RL: And what is the most satisfying or joyful thing that you get from working as a voice director?
JD: It’s thrilling when a game I directed gets revealed at E3, especially if it gets a positive reception. But often that’s the first time I’ll get to see the voice really laid into the game. Also it’s generally in a fancy polished cinematic trailer and you get to see the idealized version of the world you’ve been imagining for months or years.
RL: Any advice for aspiring voice actors?
JD: The first two tips that come to mind are…
PLAY GAMES! Not only does that give you a sense of what’s happening in the industry but it also gives you a technical understanding of how games work. I’m a huge video game nerd so when I started VO and directing, I can picture where certain lines will wind up going. Everyone has accidentally triggered a line they already triggered or heard a certain line pop out because it wasn’t quite right. Knowing when something is important or just informational allows the dialogue to have a natural feel.
Don’t try and DO a voice. On camera there’s Brad Pitt’s and there’s Steve Buscemi’s. The voice world has room for that too. Don’t put on a false gritty voice because that’s what you think a game sounds like. First, it will sound forced and second if you DO book the part and you were using a fake voice now you’ve got to be able to maintain that voice. So if you were pushing your voice deep for the audition, and now you’ve got to do 400 lines in a voice you can’t maintain, everyone is boned.
RL: On my free time, I stream on Twitch and what I enjoy is playing a variety of games and conversing with viewers about the games that we love. As someone who has been on the development end of games, either in the booth or directing, do you think outlets like Twitch, YouTube, and Mixer have had a positive or negative impact on games and game development?
JD: I was a Twitch host for Mountain Dew Game Fuel for a couple years! I think it’s a fascinating forum and as you say, it gives gamers a voice that is being heard by the devs themselves. In terms of how it affects development (for the games that really engage with the community), that’s a double-edged sword. It’s awesome that a gamer could have an idea or opinion and that it can help shape the game, but trying to please everyone can lead to bland games with no point of view. I’d rather play a flawed game with a strong point of view than one that’s trying to appeal to as wide an audience as possible and might be polished but is watered down as a result. I think the same is true in all art and entertainment. And food!

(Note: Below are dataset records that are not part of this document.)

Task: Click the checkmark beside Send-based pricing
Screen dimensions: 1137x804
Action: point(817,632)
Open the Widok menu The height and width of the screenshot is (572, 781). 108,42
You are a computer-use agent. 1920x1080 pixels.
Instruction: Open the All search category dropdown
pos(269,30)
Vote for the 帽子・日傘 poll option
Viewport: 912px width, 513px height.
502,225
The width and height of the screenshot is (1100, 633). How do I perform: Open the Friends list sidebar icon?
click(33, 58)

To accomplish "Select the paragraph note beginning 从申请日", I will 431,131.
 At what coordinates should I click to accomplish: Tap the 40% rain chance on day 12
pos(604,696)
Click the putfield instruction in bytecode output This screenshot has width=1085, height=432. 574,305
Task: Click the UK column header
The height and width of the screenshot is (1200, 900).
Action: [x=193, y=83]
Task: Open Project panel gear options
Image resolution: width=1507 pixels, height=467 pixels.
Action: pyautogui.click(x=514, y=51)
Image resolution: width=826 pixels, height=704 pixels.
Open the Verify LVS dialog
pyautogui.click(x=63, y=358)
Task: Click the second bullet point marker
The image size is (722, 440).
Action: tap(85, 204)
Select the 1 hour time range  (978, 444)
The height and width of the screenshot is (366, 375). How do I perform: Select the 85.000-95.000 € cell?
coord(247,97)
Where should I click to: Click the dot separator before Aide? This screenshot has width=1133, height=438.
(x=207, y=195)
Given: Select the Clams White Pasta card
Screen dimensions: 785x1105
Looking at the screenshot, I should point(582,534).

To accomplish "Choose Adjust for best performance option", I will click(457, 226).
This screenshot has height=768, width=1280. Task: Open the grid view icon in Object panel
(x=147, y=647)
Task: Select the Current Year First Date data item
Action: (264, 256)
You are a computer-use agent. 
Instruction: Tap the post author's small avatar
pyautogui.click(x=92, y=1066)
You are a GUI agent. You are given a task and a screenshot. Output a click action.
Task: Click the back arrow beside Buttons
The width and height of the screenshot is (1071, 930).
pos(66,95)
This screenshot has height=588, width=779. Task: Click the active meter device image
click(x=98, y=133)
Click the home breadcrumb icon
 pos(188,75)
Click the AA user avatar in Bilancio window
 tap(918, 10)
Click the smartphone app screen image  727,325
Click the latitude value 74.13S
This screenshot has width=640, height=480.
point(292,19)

RL: Are there any new games coming out this year or next year that you’re looking forward to? Personally after all of the announcements made at E3, I have a laundry list of games that I am excited to play including Dragon Quest XI, Assassin’s Creed Odyssey, The Last of Us Part II, and Fallout 76.
JD: While I direct mostly console games I tend to play PC/Mac games the most. I like building and management games (everything by Klei, Cities Skylines, XCom, etc). The games that caught my eye were Anthem and Cyberpunk 2077 though. I always like a Fallout game and obviously, given my earlier answer, The Last of Us, cuz duh.
RL: Are there any projects that you would like to plug or any information about any upcoming games that you’re working on?
JD: I’m still on NBC’s Blindspot and directing a bunch. Unfortunately everything that I’m currently working on or recently worked on is under Non-Disclosure Agreements so I can’t say. I guess the most recent games I directed that have come out and are therefore safe to discuss are Shooty Fruity (my first VR game), Steep: Road to the Olympics, Yo-Kai Watch Blasters for Nintendo and a Sony mobile trivia game called Knowledge is Power.
RL: Thank you for taking time to do this interview!
JD: Thanks so much for the opportunity!